Rapid and Scalable Plant-Based Production of a Potent Plasmin Inhibitor Peptide.

The backbone cyclic and disulfide bridged sunflower trypsin inhibitor-1 (SFTI-1) peptide is a proven effective scaffold for a range of peptide therapeutics. For production at laboratory scale, solid phase peptide synthesis techniques are widely used, but these synthetic approaches are costly and environmentally taxing at large scale. Here, we developed a plant-based approach for the recombinant production of SFTI-1-based peptide drugs. We show that transient expression in Nicotiana benthamiana allows for rapid peptide production, provided that asparaginyl endopeptidase enzymes with peptide-ligase functionality are co-expressed with the substrate peptide gene. Without co-expression, no target cyclic peptides are detected, reflecting rapid in planta degradation of non-cyclized substrate.

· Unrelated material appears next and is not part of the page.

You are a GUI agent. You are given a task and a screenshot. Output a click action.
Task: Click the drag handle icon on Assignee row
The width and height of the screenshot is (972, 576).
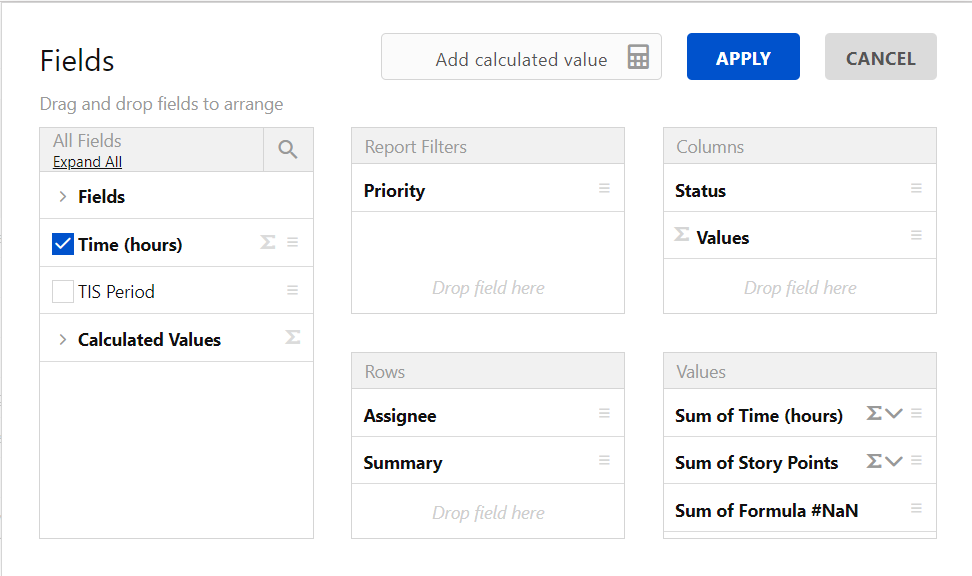[x=605, y=414]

We test this recombinant production system by expressing a SFTI-1-based therapeutic candidate that displays potent and selective inhibition of human plasmin. By using an innovative multi-unit peptide expression cassette, we show that in planta yields reach ~60 µg/g dry weight at 6 days post leaf infiltration. Using nuclear magnetic resonance structural analysis and functional in vitro assays, we demonstrate the equivalence of plant and synthetically derived plasmin inhibitor peptide. The methods and insights gained in this study provide opportunities for the large scale, cost effective production of SFTI-1-based therapeutics.

Papain-like cysteine proteases prepare plant cyclic peptide precursors for cyclization.

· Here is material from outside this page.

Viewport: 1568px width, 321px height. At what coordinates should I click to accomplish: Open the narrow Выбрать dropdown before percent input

Cyclotides are plant defense peptides that have been extensively investigated for pharmaceutical and agricultural applications, but key details of their posttranslational biosynthesis have remained elusive. Asparaginyl endopeptidases are crucial in the final stage of the head-to-tail cyclization reaction, but the enzyme(s) involved in the prerequisite steps of N-terminal proteolytic release were unknown until now. Here we use activity-guided fractionation to identify specific members of papain-like cysteine proteases involved in the N-terminal cleavage of cyclotide precursors. Through both characterization of recombinantly produced enzymes and in planta peptide cyclization assays, we define the molecular basis of the substrate requirements of these enzymes, including the prototypic member, here termed kalatase A. The findings reported here will pave the way for improving the efficiency of plant biofactory approaches for heterologous production of cyclotide analogs of therapeutic or agricultural value.